Tuesday, May 2, 2017

First Vision Contradictions

Over the past 2 1/2 years since starting this blog I have linked to articles about Joseph Smith’s “First Vision” as well as posting various information discussing the topic.  In this post I’m going to provide a synopsis of some of the various accounts, citing a section from Alvin J. Schmidt’s book, “The American Muhammad: Joseph Smith, Founder of Mormonism,” pages 56-57. 

There are different accounts of Smith’s first vision in which a divine personage(s) appeared to him.  One reportedly occurred in 1820, when he was only in his fifteenth year.  This one is recorded in Smith’s History of the Church, 1:5-8, but some scholars question whether this really was his first vision.  For three years later (1823), another report says he was visited by an angel that told him about some hidden gold plates.  And the Angel said he had to wait four years before he could obtain them.

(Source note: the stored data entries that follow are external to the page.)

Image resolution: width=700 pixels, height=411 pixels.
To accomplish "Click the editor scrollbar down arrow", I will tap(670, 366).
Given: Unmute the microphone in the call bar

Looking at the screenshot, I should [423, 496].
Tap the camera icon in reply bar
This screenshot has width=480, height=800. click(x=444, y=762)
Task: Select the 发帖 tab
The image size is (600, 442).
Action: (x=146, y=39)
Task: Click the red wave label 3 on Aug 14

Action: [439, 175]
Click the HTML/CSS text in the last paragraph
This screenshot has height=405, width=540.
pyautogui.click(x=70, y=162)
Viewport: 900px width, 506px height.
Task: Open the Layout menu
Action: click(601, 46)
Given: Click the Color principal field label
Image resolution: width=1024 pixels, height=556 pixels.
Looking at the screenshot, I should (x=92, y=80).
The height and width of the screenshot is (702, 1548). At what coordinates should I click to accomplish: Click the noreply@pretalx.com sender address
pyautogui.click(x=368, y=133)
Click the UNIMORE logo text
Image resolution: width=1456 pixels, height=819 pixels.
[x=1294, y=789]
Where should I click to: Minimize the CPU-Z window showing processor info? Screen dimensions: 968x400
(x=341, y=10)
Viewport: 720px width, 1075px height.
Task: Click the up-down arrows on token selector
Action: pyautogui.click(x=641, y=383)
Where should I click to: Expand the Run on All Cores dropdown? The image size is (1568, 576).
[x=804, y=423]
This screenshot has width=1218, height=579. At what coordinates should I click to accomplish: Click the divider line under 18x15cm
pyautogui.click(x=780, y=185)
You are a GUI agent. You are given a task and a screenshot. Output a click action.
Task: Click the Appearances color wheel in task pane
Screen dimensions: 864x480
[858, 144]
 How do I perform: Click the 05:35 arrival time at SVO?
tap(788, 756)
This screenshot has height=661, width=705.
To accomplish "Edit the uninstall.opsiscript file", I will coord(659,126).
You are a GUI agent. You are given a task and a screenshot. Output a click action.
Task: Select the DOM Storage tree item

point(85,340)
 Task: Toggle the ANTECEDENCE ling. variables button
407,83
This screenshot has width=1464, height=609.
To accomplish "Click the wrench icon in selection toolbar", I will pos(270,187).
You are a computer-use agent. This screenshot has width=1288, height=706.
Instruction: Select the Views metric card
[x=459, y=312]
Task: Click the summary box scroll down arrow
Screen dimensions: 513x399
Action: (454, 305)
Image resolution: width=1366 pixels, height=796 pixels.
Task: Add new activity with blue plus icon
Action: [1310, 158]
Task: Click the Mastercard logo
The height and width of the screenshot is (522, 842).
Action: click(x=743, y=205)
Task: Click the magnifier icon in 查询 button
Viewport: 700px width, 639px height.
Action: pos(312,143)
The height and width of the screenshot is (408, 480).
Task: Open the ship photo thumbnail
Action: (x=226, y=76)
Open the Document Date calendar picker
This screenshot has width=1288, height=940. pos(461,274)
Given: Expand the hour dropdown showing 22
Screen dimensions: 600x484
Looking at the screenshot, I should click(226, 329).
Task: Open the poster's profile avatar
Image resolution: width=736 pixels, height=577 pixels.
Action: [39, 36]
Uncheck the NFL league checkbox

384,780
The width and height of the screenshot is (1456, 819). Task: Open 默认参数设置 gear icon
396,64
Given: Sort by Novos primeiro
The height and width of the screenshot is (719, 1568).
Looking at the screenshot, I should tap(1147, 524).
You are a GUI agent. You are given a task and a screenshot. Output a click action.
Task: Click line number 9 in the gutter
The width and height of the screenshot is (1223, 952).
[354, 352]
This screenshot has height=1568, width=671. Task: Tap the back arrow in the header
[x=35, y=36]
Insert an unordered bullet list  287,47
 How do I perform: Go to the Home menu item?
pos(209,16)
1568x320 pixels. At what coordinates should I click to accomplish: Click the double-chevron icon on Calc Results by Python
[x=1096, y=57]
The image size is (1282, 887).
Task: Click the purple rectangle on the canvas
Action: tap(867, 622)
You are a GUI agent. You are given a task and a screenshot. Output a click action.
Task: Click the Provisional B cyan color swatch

In 1832, he wrote an autobiographical account of his first visionary experience, much of it in his own handwriting.  In this version he says, “there was plates of gold upon which there was engravings which was engraved by Maroni [the angel] & his fathers the servants of the living God. . . .”  As this citation shows, Smith spelled Moroni’s name as Maroni.

In still another version, written in 1838 by one of Smith’s scribes, but not published until 1842 (now the official LDS version), states that one evening in his bedroom an angel from heaven appeared to him in “a loose robe of most exquisite whiteness.”  He said this happened September 21, 1823.  The angel in this rendition is named Moroni who told him there was “a book deposited, written upon golden plates, giving an account of the former inhabitants of this continent, and source from whence they sprang.”  Although this account does not give the name of the place where these plates were deposited, it does state they were to be found near the village of Manchester in Ontario County, New York, in “a hill of considerable size, and the most elevated of any in the neighborhood.”  This was Hill Cumorah.

Then on September 22, 1827, according to Smith, he was able to obtain the plates along with the Urim and Thummim, with which he began to transcribe the contents of the plates into English.  He did this by “reading” words illuminated on his seer stone.


While these examples are only a few of the many versions of the “First Vision,” they should be enough to demonstrate that the whole “First Vision” story was concocted long after any supposed vision took place, and the story is nothing more than a story of out the imagination of Joseph Smith.